They are licensed under the Creative Commons Attribution 3.0 Unported License.
FIFA 19 Complete Player dataset is probably going to interest you if you like football or computer games. It contains various data related to football players from the game FIFA19. This dataset contains 18,207 observations (one for each player) and as much as 89 features. There are all sorts of data related to the players: clubs, nationalities, positions, reputations, ages, wages, skills (like speed, dribbling, heading, crossing and so on), height, weight, etc. It’s also available on Kaggle.
This dataset is licensed under the CC BY-NC-SA 4.0 license.
Stanford Car dataset contains 16,185 images of cars. It’s suitable for classification, i.e., image recognition. The set is split into 8,144 training observations and 8,041 test observations. There are 196 classes of cars. This dataset can be downloaded from Kaggle as well.
Barcelona datasets are the sets from the Portal Open Data BCN. They can be found on Kaggle as well. There are 17 datasets on Kaggle under the CC0: Public Domain license and 425 datasets on Open Data BCN. The data are related to births, deaths, population, immigrants, name frequencies, air quality, transport, etc.

**Data:**
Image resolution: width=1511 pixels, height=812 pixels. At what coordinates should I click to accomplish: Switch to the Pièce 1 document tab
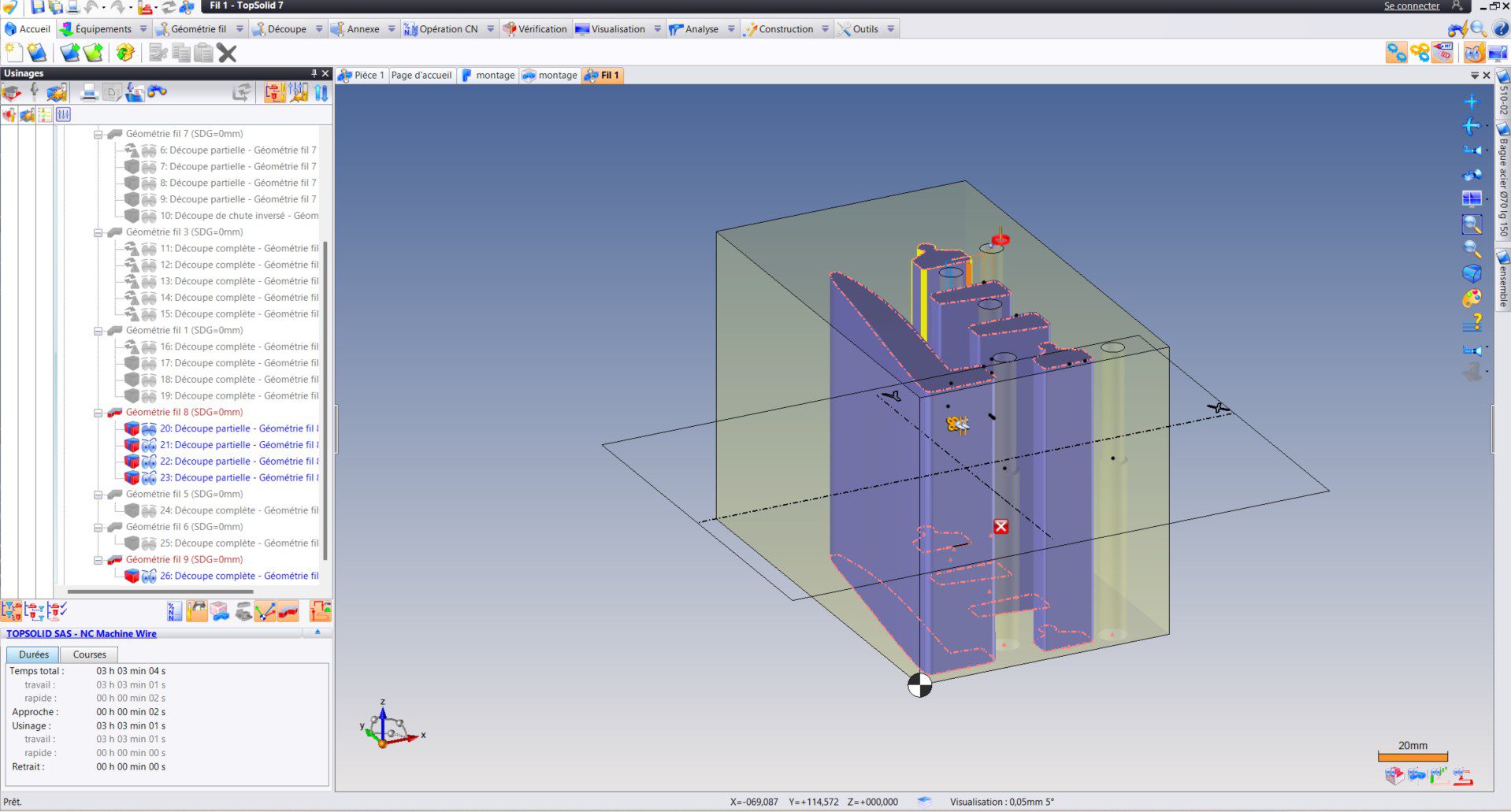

**Exercises to complete:**
a) According to the passage on public datasets, how many classes of cars are in the Stanford Car dataset?
b) Repeat the passage on public datasets word for word, starting at "FIFA 19 Complete" and ending at "BY-NC-SA 4.0 license.".
c) Pick up the passage on public datasets right after its final sentence and continue writing it.

**Written responses:**
a) 196

b)
FIFA 19 Complete Player dataset is probably going to interest you if you like football or computer games. It contains various data related to football players from the game FIFA19. This dataset contains 18,207 observations (one for each player) and as much as 89 features. There are all sorts of data related to the players: clubs, nationalities, positions, reputations, ages, wages, skills (like speed, dribbling, heading, crossing and so on), height, weight, etc. It’s also available on Kaggle.
This dataset is licensed under the CC BY-NC-SA 4.0 license.

c)
Graduate Admissions dataset is another Kaggle set given under the CC0: Public Domain license. It has 500 observations and nine features. This dataset can be used to predict the chance of graduate admissions given their GRE and TOEFL scores, university rankings, etc.
The Web site TuTiempo.net offers large and impressive Global Climate datasets with the climate parameters from 1929 onwards for most, if not all countries in the world. If you’re into weather prediction or climate science, you should check it out.
The U.S. Government’s Open Data is a Web portal with the links to the datasets related to agriculture, climate, education, energy, finance, health, manufacturing, safety, science, etc.
Conclusions
These are some of the many available datasets. There are many more of them out there. Many public, non-profit, but also commercial institutions decide to publish their data. Scientific articles sometimes come with the raw data used as well.
If you want to dive into data science and machine learning, you need to learn to work with large amounts of data. Toy datasets, as well as some others, can be a good starting point.
However, you should always pay attention to the license and conditions under which data is published!
Thank you for reading.